Green World - Despite not winning, you succeeded in increasing the Greens' overall vote share. What do you see as the reason behind this increase?
Arnold Warneken - I see the increase as predominantly due to the impact of having a presence in the community as a county councillor, but also having had the financial resources to work on social media in the campaign. We were also able to get quality leaflets out without worrying about the expenses. Finally, we had a team of very passionate and committed members who were prepared to do as much as we possibly could do on canvassing, and we did major work with national and international media.
What strategies or campaign details stood out as particularly useful?

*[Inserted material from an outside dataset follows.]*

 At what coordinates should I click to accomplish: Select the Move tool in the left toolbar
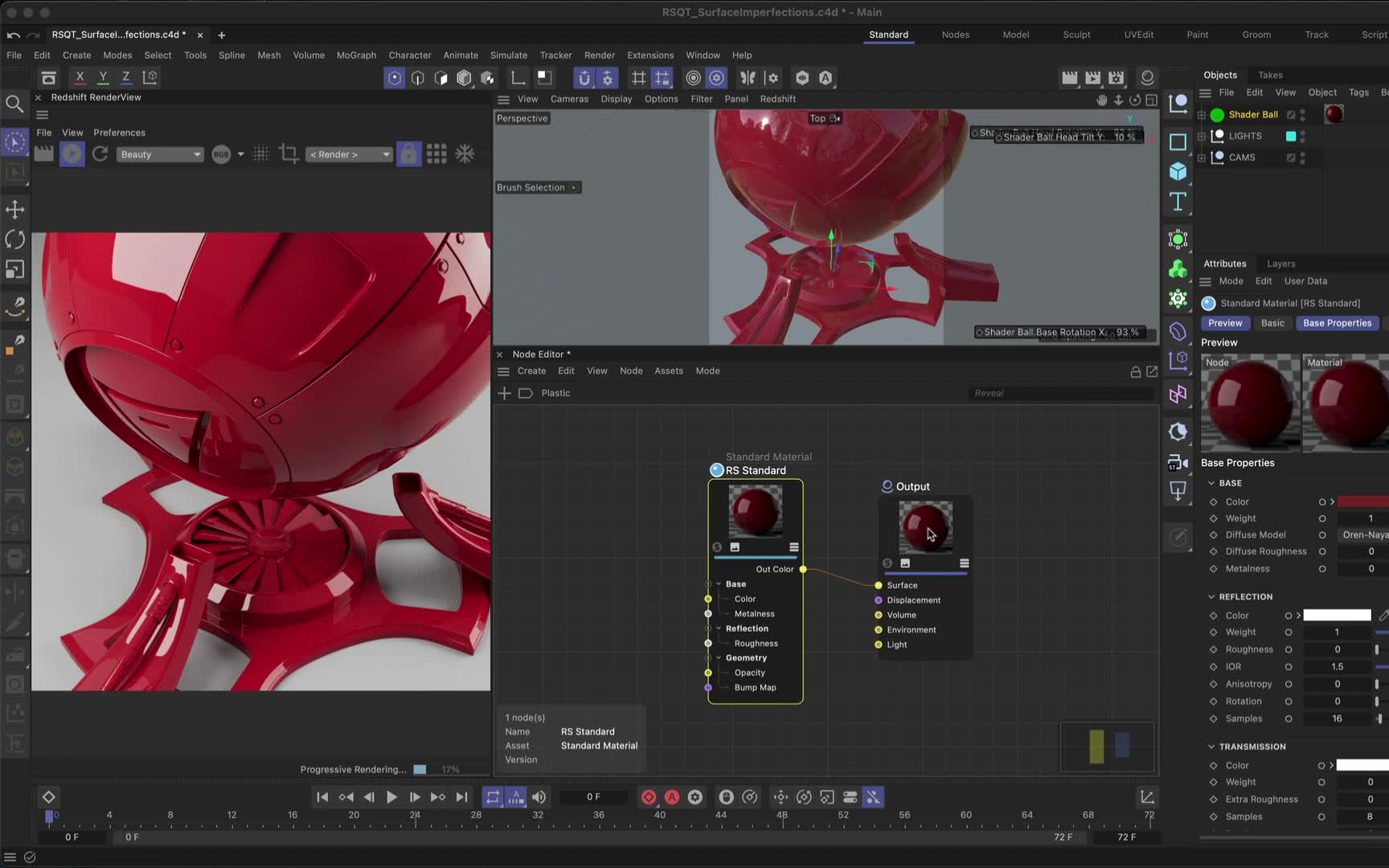click(x=14, y=209)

The strategies that proved useful were that we had the three main messages we continued to thread throughout the campaign. We had evidence to show that we had been working on these issues – long before the by-election was called – which gave us an insight and an informed position, for example, to deal with water quality. All the main parties were campaigning against sewage in the rivers, but only the Greens had actually done something about it in the run-up to the by-election.
The second strategy we used was to make sure we got our messaging out there in a simple and informed way, which was clear on social media and in our leaflets. I have to say, the quality of the information we put out – with the risk of sounding biased – was better than any other candidate. We had the funding to get a third round of leaflets out, but it was a huge ask to request people to help with this.
What do you think the result of this by-election tells us about the upcoming general election – whenever it happens?
The by-election had 13 candidates, and we came third out of 13 – behind the Conservatives and Labour (who won). We are therefore currently the third party in Selby with the Liberal Democrats coming sixth. In a general election, usually, you'll find there aren’t as many candidates as there are in a by-election. So I think in reality, we would expect now to have the third position, if not better.
All that comes down to having resources, which admittedly won’t be as easy to access because every constituency in the country will be running its own campaigns. We relied a lot on other people coming from other constituencies to help us which is unlikely to happen in a general election. In theory, we will get the leafleting out with Royal Mail and will also have an element of canvassing. I think one of the simple approaches we might adopt in a general election is to try and capture loads of people coming to us rather than us going to them by having some stalls in prominent positions within the constituency.
It is a difficult one because the boundaries are going to be changing for a general election. Our final strategy will depend upon who the candidate is and our understanding of the new constituency boundaries.
How does the Green Party intend on using this momentum to further engage with the electorate and potentially secure a win in the future?
We are an ambitious party locally. And we are also realistic. We intend to stand a suitable candidate at every opportunity in all Parish town elections and by-elections should they occur in our division. We want to build upon the fact that in our constituency we have a county councillor, town councillors and parish councillors with various roles and responsibilities within those organisations. We want to show that Greens are able to take positions of responsibility and make good decisions on behalf of the communities. For the General Election, we will harness our experience at all levels of governance to make the case that we should be elected.